Reproduce the lines below, substituting "screen assistant" for every occurrence of "GUI agent" and keeping everything else the same.
MATERIAL PROVIDED start
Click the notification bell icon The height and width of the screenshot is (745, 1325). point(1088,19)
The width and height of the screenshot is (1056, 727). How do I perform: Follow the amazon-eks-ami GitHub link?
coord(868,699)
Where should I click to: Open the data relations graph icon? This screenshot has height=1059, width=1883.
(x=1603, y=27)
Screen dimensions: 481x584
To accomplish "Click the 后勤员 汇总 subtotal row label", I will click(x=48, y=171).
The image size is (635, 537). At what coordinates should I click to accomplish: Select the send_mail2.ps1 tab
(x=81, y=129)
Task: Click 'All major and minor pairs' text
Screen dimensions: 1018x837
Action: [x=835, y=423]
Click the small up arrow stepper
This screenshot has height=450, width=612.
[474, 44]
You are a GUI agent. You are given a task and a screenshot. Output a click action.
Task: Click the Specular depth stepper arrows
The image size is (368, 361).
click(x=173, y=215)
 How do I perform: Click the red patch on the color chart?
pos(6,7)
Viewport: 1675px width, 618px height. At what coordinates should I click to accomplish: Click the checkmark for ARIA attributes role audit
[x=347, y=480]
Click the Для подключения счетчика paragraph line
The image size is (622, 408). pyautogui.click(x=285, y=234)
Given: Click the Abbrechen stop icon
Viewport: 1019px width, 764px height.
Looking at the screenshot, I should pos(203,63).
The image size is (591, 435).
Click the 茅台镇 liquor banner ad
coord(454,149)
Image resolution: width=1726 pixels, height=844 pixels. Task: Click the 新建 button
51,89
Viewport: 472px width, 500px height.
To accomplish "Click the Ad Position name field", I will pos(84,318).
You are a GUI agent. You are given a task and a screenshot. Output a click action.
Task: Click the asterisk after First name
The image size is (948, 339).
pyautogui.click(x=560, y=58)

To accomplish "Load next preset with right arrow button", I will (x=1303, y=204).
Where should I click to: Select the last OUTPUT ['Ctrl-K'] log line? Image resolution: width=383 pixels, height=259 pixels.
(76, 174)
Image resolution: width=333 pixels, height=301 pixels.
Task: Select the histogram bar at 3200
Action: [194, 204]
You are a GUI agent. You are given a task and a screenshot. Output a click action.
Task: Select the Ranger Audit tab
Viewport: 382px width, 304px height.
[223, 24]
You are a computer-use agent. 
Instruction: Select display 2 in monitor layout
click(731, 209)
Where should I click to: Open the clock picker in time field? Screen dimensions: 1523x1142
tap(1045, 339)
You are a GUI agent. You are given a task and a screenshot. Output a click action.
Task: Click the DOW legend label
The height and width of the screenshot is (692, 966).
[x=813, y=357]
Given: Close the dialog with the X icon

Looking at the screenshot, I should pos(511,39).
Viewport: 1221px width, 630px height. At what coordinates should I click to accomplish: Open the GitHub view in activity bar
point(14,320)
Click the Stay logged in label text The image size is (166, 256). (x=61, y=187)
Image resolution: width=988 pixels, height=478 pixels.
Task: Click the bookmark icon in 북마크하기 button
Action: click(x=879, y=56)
MATERIAL PROVIDED end
> _SOLVED PROBLEM_
Click the notification bell icon The height and width of the screenshot is (745, 1325). point(1088,19)
The width and height of the screenshot is (1056, 727). How do I perform: Follow the amazon-eks-ami GitHub link?
coord(868,699)
Where should I click to: Open the data relations graph icon? This screenshot has height=1059, width=1883.
(x=1603, y=27)
Screen dimensions: 481x584
To accomplish "Click the 后勤员 汇总 subtotal row label", I will click(x=48, y=171).
The image size is (635, 537). At what coordinates should I click to accomplish: Select the send_mail2.ps1 tab
(x=81, y=129)
Task: Click 'All major and minor pairs' text
Screen dimensions: 1018x837
Action: [x=835, y=423]
Click the small up arrow stepper
This screenshot has height=450, width=612.
[474, 44]
You are a screen assistant. You are given a task and a screenshot. Output a click action.
Task: Click the Specular depth stepper arrows
The image size is (368, 361).
click(x=173, y=215)
 How do I perform: Click the red patch on the color chart?
pos(6,7)
Viewport: 1675px width, 618px height. At what coordinates should I click to accomplish: Click the checkmark for ARIA attributes role audit
[x=347, y=480]
Click the Для подключения счетчика paragraph line
The image size is (622, 408). pyautogui.click(x=285, y=234)
Given: Click the Abbrechen stop icon
Viewport: 1019px width, 764px height.
Looking at the screenshot, I should pos(203,63).
The image size is (591, 435).
Click the 茅台镇 liquor banner ad
coord(454,149)
Image resolution: width=1726 pixels, height=844 pixels. Task: Click the 新建 button
51,89
Viewport: 472px width, 500px height.
To accomplish "Click the Ad Position name field", I will pos(84,318).
You are a screen assistant. You are given a task and a screenshot. Output a click action.
Task: Click the asterisk after First name
The image size is (948, 339).
pyautogui.click(x=560, y=58)

To accomplish "Load next preset with right arrow button", I will (x=1303, y=204).
Where should I click to: Select the last OUTPUT ['Ctrl-K'] log line? Image resolution: width=383 pixels, height=259 pixels.
(76, 174)
Image resolution: width=333 pixels, height=301 pixels.
Task: Select the histogram bar at 3200
Action: [194, 204]
You are a screen assistant. You are given a task and a screenshot. Output a click action.
Task: Select the Ranger Audit tab
Viewport: 382px width, 304px height.
[223, 24]
You are a computer-use agent. 
Instruction: Select display 2 in monitor layout
click(731, 209)
Where should I click to: Open the clock picker in time field? Screen dimensions: 1523x1142
tap(1045, 339)
You are a screen assistant. You are given a task and a screenshot. Output a click action.
Task: Click the DOW legend label
The height and width of the screenshot is (692, 966).
[x=813, y=357]
Given: Close the dialog with the X icon

Looking at the screenshot, I should pos(511,39).
Viewport: 1221px width, 630px height. At what coordinates should I click to accomplish: Open the GitHub view in activity bar
point(14,320)
Click the Stay logged in label text The image size is (166, 256). (x=61, y=187)
Image resolution: width=988 pixels, height=478 pixels.
Task: Click the bookmark icon in 북마크하기 button
Action: click(x=879, y=56)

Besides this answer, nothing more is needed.